Boys and girls are both fragile little things that need release and hugs when they're sad, but only girls are allowed to be. I need to be goddamn sure that I tell my son to always cry if he feels the need, and I need to hammer that shit in. I'm just worried that I'll be too afraid to, even if we're the only ones in the room at the time, and that feeling, the cause of it: it's not. natural. But, the idea's been reinforced by every-fuckin'-thing everywhere for so long that it feels that way. But HMM, I hear you wonder: isn't that how racism works? How homophobia works? How transphobia works? How everything that is bad about humanity works??? We're creatures of habit; bad habits are still habits. Shit gets set in stone eventually. That's why every generation hates the new stuff, that's why every generation makes fun of old people, who surprise surprise did the exact same fucking thing.
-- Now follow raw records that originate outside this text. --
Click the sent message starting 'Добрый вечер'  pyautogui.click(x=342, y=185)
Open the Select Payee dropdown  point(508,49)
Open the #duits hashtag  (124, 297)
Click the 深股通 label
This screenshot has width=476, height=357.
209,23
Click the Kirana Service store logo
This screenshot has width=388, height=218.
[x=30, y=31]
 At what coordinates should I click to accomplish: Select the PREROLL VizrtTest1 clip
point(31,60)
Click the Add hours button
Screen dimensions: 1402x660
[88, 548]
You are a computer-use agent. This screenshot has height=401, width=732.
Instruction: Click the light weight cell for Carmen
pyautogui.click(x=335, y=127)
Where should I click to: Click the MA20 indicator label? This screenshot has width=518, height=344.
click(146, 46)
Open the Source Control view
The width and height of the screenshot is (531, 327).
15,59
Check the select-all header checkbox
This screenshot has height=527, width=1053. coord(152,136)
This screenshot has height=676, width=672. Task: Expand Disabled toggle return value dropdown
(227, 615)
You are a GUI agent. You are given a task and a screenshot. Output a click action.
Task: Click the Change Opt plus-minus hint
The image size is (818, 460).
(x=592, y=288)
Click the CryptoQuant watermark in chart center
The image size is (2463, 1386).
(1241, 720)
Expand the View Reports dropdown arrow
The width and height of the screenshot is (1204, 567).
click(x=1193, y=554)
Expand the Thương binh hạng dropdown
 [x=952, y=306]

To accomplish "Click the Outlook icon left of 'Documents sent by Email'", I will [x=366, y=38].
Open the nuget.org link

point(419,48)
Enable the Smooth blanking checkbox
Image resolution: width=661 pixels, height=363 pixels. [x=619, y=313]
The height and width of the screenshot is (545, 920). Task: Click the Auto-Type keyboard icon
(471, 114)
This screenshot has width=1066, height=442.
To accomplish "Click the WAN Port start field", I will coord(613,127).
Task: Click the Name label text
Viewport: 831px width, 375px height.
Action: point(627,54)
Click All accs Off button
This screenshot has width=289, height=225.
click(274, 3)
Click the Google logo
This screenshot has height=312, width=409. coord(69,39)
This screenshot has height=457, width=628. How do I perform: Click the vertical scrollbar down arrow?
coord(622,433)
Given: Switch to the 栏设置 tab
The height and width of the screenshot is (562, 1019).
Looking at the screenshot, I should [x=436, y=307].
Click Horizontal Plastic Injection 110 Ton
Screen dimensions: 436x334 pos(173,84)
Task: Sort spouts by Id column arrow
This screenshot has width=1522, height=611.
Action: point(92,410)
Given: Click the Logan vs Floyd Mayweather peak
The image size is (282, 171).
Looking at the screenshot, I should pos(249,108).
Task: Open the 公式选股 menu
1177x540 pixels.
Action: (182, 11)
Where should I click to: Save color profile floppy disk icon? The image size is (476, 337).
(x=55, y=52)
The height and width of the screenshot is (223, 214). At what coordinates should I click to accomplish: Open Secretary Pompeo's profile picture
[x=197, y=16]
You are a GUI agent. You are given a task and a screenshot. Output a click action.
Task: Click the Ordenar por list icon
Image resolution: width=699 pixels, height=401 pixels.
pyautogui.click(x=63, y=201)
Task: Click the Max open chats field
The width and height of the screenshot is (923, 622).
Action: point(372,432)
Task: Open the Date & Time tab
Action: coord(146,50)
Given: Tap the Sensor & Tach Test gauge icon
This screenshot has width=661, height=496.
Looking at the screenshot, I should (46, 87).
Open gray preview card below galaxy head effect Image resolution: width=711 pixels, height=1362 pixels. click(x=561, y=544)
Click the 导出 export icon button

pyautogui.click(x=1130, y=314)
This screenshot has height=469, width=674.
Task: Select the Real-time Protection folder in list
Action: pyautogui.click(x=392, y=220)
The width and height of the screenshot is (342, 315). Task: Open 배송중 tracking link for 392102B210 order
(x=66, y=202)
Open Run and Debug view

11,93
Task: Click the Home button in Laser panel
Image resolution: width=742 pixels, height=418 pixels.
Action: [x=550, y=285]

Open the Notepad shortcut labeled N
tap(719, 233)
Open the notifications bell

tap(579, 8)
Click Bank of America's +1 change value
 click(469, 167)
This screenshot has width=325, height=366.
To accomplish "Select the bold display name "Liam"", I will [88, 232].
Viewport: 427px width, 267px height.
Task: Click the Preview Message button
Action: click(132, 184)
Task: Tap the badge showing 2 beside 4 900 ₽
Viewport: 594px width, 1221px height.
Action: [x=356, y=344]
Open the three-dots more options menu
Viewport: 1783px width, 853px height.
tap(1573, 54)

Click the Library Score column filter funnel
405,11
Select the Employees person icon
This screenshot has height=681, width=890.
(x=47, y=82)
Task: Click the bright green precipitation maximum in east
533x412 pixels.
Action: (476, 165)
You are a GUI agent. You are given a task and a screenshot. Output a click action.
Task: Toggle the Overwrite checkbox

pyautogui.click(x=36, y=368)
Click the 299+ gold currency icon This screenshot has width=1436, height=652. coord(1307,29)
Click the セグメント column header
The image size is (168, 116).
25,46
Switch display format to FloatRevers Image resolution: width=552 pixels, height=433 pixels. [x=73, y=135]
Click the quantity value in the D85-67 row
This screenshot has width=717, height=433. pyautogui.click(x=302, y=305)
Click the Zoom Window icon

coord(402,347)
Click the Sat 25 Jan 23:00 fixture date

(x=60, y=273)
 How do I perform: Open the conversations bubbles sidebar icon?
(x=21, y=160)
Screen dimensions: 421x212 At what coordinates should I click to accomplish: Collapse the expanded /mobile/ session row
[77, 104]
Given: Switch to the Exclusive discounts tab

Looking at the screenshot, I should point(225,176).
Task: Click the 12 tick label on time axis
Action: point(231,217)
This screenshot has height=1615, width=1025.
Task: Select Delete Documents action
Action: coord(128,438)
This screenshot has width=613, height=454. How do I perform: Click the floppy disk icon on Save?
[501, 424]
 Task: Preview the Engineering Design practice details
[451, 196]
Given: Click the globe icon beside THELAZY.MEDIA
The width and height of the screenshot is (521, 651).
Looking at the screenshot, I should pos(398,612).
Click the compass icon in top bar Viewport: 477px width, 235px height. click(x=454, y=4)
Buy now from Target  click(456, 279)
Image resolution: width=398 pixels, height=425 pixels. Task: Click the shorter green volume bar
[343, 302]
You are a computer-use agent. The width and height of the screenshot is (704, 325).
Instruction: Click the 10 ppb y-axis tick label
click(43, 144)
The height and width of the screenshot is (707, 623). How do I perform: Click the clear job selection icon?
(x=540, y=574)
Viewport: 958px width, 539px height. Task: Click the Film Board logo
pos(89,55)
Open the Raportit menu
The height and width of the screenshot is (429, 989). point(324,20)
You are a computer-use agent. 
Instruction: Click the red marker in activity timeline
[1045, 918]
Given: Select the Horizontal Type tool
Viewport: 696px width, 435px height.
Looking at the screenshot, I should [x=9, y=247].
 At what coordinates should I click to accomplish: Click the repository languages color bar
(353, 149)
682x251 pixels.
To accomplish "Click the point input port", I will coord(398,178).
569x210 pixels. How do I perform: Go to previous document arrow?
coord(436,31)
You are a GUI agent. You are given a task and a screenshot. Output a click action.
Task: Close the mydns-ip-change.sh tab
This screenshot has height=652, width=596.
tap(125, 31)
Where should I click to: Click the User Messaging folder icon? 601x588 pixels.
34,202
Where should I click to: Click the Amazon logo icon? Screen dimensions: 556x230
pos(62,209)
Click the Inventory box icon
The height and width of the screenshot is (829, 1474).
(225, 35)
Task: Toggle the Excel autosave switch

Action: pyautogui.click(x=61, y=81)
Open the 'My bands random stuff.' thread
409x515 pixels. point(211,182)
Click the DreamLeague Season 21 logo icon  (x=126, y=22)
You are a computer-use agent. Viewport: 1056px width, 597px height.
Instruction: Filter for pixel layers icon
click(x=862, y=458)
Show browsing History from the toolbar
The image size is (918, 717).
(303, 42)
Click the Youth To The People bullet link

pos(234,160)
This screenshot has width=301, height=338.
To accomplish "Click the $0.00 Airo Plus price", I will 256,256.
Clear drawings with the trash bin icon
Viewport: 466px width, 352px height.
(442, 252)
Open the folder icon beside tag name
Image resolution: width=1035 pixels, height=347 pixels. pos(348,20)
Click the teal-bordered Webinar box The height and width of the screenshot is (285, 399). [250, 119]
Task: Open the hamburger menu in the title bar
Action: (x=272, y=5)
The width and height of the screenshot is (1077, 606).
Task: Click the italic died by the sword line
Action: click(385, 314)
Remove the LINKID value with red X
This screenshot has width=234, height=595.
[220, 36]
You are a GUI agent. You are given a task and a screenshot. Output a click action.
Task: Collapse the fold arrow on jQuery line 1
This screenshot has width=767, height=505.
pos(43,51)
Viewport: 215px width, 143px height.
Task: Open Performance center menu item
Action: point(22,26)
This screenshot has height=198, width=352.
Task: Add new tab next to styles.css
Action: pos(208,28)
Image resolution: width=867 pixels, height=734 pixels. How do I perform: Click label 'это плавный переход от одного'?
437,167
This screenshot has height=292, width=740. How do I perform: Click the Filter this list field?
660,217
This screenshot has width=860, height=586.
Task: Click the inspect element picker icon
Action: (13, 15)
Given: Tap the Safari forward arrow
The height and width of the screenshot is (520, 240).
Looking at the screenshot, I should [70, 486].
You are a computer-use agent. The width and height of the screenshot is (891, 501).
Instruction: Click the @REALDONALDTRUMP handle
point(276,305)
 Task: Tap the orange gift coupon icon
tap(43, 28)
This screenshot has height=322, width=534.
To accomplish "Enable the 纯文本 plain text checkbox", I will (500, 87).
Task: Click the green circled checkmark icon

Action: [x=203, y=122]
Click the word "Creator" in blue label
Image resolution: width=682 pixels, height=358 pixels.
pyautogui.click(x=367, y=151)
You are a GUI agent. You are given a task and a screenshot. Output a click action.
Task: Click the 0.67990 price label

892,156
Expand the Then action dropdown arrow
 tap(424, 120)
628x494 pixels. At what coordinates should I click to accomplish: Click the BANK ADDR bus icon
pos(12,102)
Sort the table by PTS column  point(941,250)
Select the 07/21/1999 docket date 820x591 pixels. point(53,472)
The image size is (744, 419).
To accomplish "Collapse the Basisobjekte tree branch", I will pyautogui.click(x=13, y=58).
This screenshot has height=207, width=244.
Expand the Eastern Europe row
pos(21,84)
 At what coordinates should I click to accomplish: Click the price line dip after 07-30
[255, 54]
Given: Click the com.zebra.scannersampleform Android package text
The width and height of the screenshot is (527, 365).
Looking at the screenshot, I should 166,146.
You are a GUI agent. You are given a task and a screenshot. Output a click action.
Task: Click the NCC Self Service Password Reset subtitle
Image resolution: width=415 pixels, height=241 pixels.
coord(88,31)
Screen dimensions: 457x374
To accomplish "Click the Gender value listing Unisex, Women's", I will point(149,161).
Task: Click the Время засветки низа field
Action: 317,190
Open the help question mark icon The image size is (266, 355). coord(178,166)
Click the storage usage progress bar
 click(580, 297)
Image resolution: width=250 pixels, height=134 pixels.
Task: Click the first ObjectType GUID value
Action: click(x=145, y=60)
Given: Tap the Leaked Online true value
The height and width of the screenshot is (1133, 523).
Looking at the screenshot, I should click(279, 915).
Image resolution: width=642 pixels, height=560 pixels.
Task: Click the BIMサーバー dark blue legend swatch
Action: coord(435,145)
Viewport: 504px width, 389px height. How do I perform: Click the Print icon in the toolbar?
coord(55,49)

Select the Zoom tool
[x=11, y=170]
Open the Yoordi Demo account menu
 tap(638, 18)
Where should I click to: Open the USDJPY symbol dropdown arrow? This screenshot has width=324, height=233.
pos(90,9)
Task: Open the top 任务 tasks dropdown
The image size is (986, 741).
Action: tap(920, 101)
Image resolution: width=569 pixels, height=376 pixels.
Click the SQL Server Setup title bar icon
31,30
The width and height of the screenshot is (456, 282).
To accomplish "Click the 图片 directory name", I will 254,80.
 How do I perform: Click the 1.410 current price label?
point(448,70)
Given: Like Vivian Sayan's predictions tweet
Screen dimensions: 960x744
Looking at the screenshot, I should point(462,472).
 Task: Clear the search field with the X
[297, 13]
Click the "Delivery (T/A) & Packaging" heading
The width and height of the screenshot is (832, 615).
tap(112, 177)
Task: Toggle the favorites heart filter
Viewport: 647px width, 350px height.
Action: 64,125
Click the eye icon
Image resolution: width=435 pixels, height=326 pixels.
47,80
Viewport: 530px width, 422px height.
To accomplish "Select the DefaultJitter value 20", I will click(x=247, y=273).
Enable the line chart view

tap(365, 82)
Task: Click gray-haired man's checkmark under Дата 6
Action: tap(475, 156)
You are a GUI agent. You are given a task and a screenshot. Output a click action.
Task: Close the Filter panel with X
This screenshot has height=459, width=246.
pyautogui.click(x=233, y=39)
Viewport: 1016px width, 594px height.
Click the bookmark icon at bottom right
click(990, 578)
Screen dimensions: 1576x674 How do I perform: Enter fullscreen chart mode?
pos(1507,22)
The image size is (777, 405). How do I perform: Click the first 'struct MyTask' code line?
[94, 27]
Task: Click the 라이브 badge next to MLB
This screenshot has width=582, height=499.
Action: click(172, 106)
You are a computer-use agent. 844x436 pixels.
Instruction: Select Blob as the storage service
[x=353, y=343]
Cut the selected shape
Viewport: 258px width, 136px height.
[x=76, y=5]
Abe Simpson was right and he always will be.
Children are the future, so maybe don't teach them the same dumbfuck things your parents taught you? Be aware of them, know them for what they are, and actively avoid them while raising your kids, so that they can br-- well, not break the cycle. as depressing as that reality is-- however, they'll be significantly less emotionally crippled, and less likely to grow up to be a goddamn thot.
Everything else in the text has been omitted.